You will be given a subject and the setting will be explained, but that still leaves a lot of leeway in structuring your talk. You will be assigned a specific amount of time. Your role will be clear. But you will still have to prepare your talk, rehearse it, know it cold, and deliver it in front of a live audience. That involves a lot of work. Let’s break the pieces apart and identify what you should do to give yourself the best advantage.
In its simplest form, preparation is having done enough work to be absolutely sure you know what you are talking about.
Abraham Lincoln once said, “I believe I shall never be old enough to speak without embarrassment—when I have nothing to say.”
Churchill said it took him six or seven hours to prepare a forty-five minute speech. It’s no walk in the park. If you want to be confident, you must know that your message is worthy of the audience, worthy of the moment, and worthy of you. That takes time and it takes work. And it is worth it. Your sense of triumph at the conclusion of your talk will come, in part, from knowing that you have worked hard for this moment.
The first step in gaining confidence is to know your subject. There is no substitute for that. If you are not an expert on the subject, don’t speak. You become an expert through study and experience. If you think about it, you may see that you are already qualified to speak on a number of subjects. Remember, someone else recognizes you as an expert and as a person who has experience worth sharing with a broader audience. That is why you have been asked to speak. But you still have to decide exactly what to say. The situation will usually determine the direction your remarks should take. For example, when I was asked to speak at the dinner for my father (Chapter 1), it was clear that I should have told a story that showed what a fine man he was and that I loved him.
When Lincoln spoke at Gettysburg, he knew his mission was to commemorate those who gave their lives on that battlefield site. He spoke briefly but was so memorable that not only the battle but the speech have become part of our common history. The president of the United States speaks to the country and to the world on the state of the union, the budget, the economy, foreign affairs, etc. The president also speaks in response to any significant happening that involves the United States. These public addresses don’t ramble (thanks in part to an army of crafty political speechwriters) and are to the point.
A department head in a company speaks both internally and externally on the mission of the department, or about a special initiative, an unforeseen emergency, in recognition of someone’s accomplishment, or to announce a promotion, for example.
You can see that events and your audience often determine what is expected of you. Your responsibility is to reach into your own storehouse of knowledge and experience, determine your point of view about the issue at hand, and then craft your message so it addresses the current need.
We live in an age where the computer is at our fingertips. We even use it to help us think. With that in mind, by all means, write out your talk. It will help you put your thoughts in order and your confidence will be buoyed by seeing the talk right there in front of you.
Then, read it over and over again.

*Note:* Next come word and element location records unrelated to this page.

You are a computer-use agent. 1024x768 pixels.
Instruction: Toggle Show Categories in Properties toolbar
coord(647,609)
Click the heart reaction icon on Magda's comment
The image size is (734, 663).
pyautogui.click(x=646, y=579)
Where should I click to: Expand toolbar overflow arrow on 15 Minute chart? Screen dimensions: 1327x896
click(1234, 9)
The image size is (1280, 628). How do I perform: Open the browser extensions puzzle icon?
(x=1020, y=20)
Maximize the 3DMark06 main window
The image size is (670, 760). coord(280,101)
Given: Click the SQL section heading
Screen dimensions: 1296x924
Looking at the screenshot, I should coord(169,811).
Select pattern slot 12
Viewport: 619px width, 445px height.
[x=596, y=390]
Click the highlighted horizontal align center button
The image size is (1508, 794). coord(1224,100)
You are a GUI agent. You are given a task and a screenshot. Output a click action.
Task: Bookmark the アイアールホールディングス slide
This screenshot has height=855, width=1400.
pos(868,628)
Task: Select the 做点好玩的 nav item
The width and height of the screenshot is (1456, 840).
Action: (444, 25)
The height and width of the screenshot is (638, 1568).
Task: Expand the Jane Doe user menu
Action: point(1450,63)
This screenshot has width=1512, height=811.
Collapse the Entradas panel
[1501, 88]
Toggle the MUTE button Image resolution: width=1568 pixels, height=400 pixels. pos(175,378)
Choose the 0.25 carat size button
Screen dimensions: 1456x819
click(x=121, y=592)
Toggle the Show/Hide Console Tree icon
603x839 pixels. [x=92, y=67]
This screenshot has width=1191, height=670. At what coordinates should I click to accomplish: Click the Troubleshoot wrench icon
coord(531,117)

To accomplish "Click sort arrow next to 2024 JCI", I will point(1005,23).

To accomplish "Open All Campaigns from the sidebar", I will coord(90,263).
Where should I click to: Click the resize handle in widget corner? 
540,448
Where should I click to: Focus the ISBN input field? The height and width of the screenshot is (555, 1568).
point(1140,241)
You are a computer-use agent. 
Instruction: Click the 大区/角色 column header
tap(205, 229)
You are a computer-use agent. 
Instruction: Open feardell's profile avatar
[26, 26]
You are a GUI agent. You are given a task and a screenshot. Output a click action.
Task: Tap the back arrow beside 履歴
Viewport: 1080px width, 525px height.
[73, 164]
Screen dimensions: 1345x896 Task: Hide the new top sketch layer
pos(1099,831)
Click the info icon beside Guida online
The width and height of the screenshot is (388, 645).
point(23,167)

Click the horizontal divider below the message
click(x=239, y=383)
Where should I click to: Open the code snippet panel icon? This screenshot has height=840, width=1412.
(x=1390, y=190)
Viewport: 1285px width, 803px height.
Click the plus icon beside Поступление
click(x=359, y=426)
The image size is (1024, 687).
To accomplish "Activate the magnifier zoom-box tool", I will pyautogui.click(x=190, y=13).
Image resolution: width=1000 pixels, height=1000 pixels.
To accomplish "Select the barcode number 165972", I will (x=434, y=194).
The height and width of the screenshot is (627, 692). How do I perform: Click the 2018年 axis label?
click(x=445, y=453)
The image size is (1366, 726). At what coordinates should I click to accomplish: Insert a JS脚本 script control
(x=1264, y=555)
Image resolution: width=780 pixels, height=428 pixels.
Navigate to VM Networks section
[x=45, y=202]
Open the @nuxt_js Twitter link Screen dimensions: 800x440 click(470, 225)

Read it out loud. Read it to your spouse, to a friend, to another family member, to your dog (if you can keep him sitting there, you know you are pretty good). Read it in front of a mirror while trying to maintain eye contact with yourself as you read.
Now you know the speech pretty well. Next, do the same talk without the script. Make notes if you like. Use them while you rehearse. On the day of your talk, you might even take the notes with you in your pocket to be used in an emergency, but leave the written script at home.
Never read a speech to an audience unless you are forced to do so. They deserve better and so do you. Think of your own experience. Have you ever been impressed when a speaker read a talk or a sermon to you? If your answer is, “No” (and I think it will be), then don’t inflict the same pain on others.
We listeners are savvy folk. When a speaker begins a talk, the first thing we do is decide whether it’s “live” (coming from inside the speaker’s head) or it’s “being read” (from a piece of paper on the lectern). They are not the same. “Being read” is “day-old bread.” No matter how erudite the writing is, the audience sees the speaker as a reader of yesterday’s news.
An audience forced to listen to a speaker simply read notes may feel slighted or shortchanged. The drama is gone. We are not seeing the creation of a talk right before our eyes. We cannot even be sure the speaker wrote the speech. So we, fickle listeners that we are, will give the speaker demerits right off the bat.
But when a speaker begins a talk with head held high, looking at the audience as he speaks, we know that what we are hearing is “today’s bread,” baked fresh, right before our eyes. Our attention peaks. We are watching a live performance. We are impressed. The speech has hardly begun and we are awarding bonus points.